**Passage cité**.
Étrange roman que cet Ultramarins, où une baignade imprévue vient perturber le cours d’un cargo et la vie de son équipage.
Les histoires fantastiques en mer ont souvent fasciné : du mystérieux triangle des Bermudes aux vaisseaux fantômes, les étendues d’eaux à perte de vue recèlent un mystère. Comme si l’absence de terres à l’horizon rendait fou ou, du moins, permettait de s’affranchir de toute logique et de toute rationalité. Le cargo dont il est question dans Ultramarins ne déroge pas à la règle : sur la route entre l’Europe et les Antilles, la machine se dérègle.
La capitaine est pourtant reconnue pour son sérieux. Elle n’est pas uniquement vue comme la fille d’un autre grand capitaine : c’est une bosseuse qui s’est fait un nom respecté. Mais elle décide d’un coup de briser la routine de la traversée, sans raison évidente. « Elle ne sait pas si c’est à l’intérieur d’elle que se logeait le désir de céder ou si quelqu’un dans l’équipage, d’un mot ou d’un regard, a pénétré sa froideur nécessaire. » Oui, les marins peuvent aller se baigner. On arrête le cargo de marchandises au milieu de l’Atlantique et les hommes descendent en mer, elle restant seule. En remontant sur le bateau, ils sont maintenant vingt-et-un, et non vingt. Sans s’inquiéter au départ, le malaise grandit tandis que le cargo adopte son propre rythme.

**Consigne donnée**.
Reproduisez le passage sur Ultramarins à partir des mots « Les histoires fantastiques » et jusqu'aux mots « machine se dérègle. » inclus. Les enregistrements qui suivent viennent d'une autre source que le passage.

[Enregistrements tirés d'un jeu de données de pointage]
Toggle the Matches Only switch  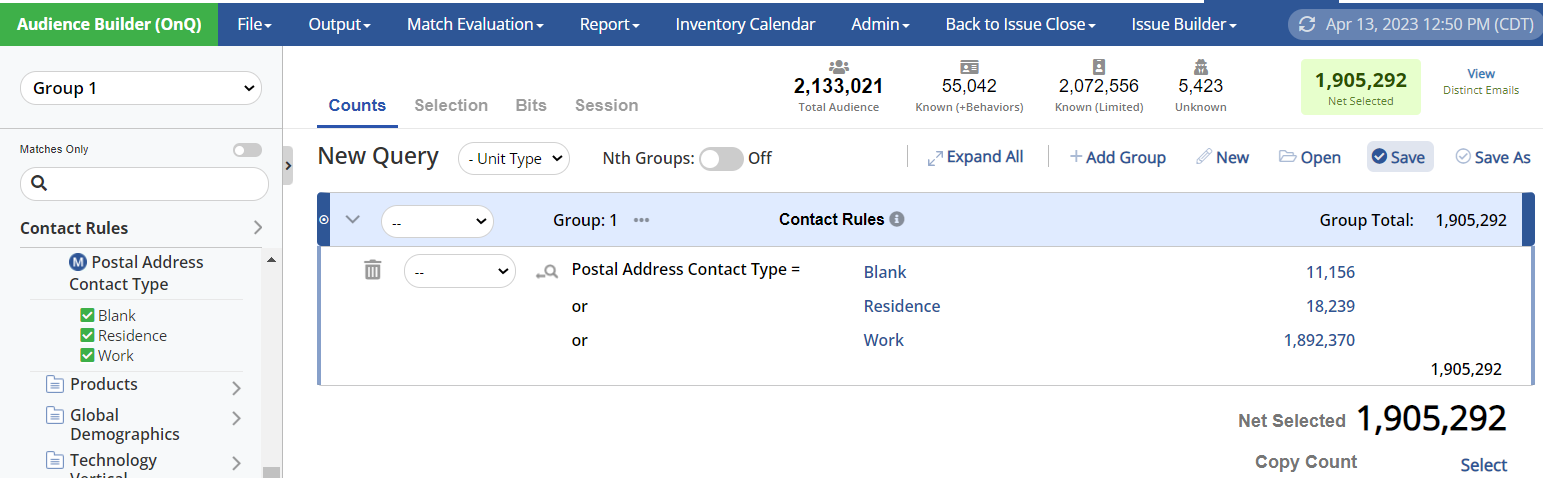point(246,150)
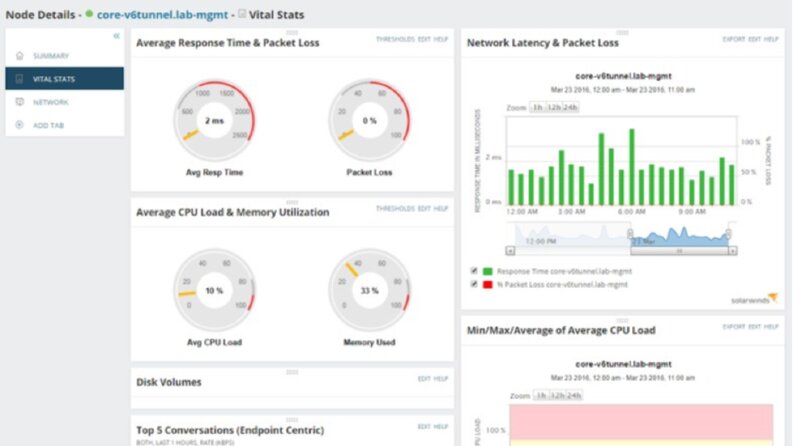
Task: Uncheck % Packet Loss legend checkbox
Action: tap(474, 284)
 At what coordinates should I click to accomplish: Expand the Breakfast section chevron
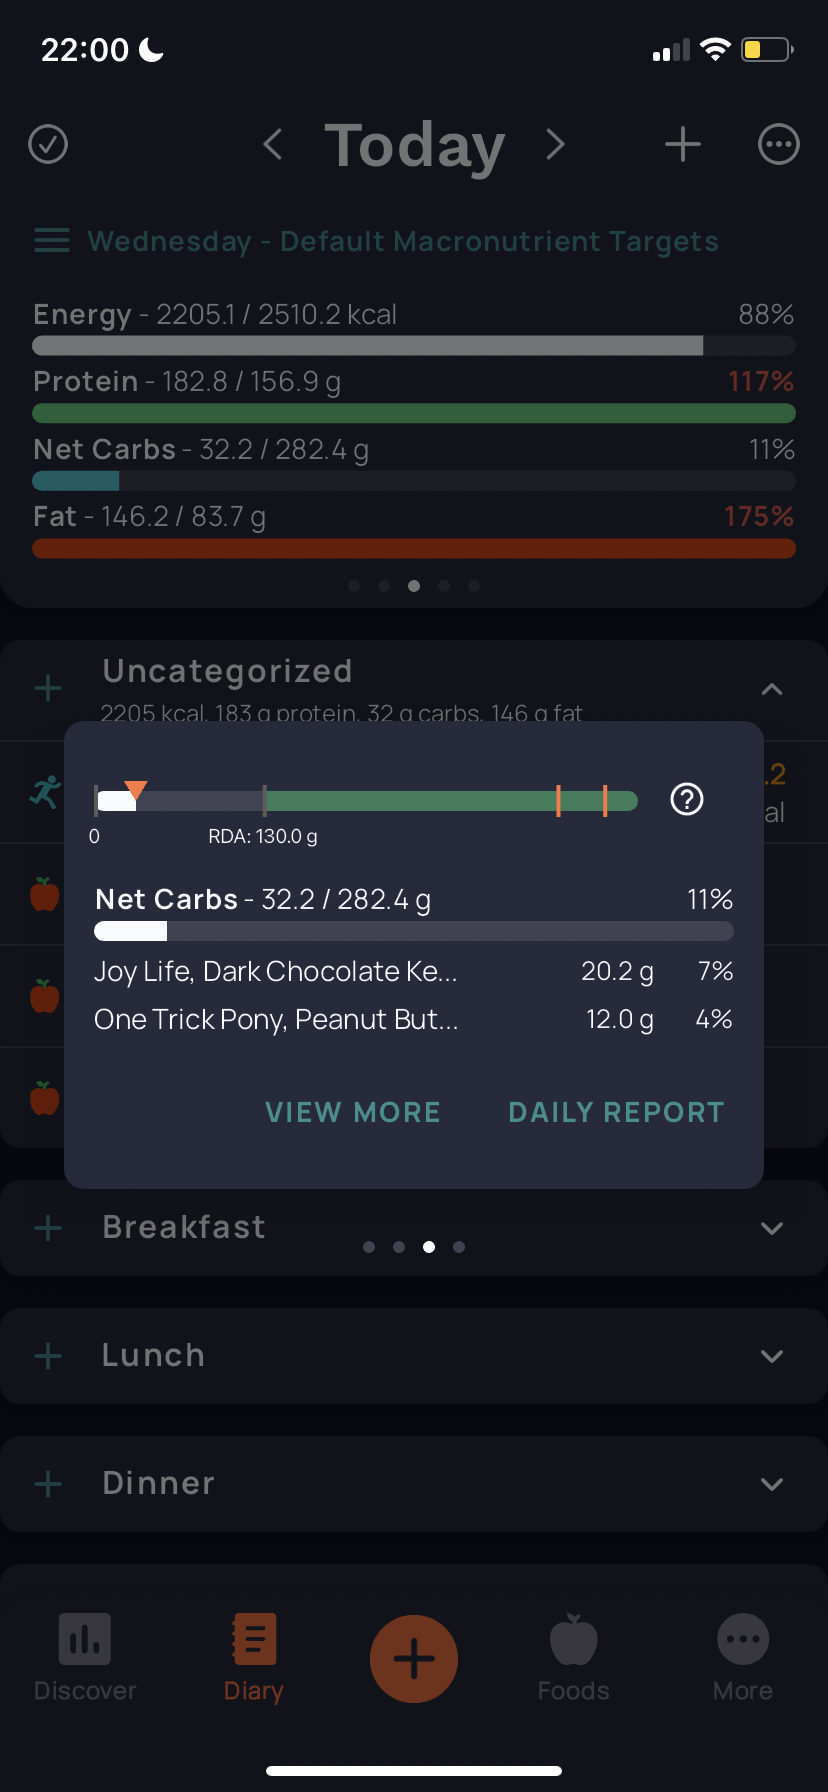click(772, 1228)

**Réponse attendue**.
Les histoires fantastiques en mer ont souvent fasciné : du mystérieux triangle des Bermudes aux vaisseaux fantômes, les étendues d’eaux à perte de vue recèlent un mystère. Comme si l’absence de terres à l’horizon rendait fou ou, du moins, permettait de s’affranchir de toute logique et de toute rationalité. Le cargo dont il est question dans Ultramarins ne déroge pas à la règle : sur la route entre l’Europe et les Antilles, la machine se dérègle.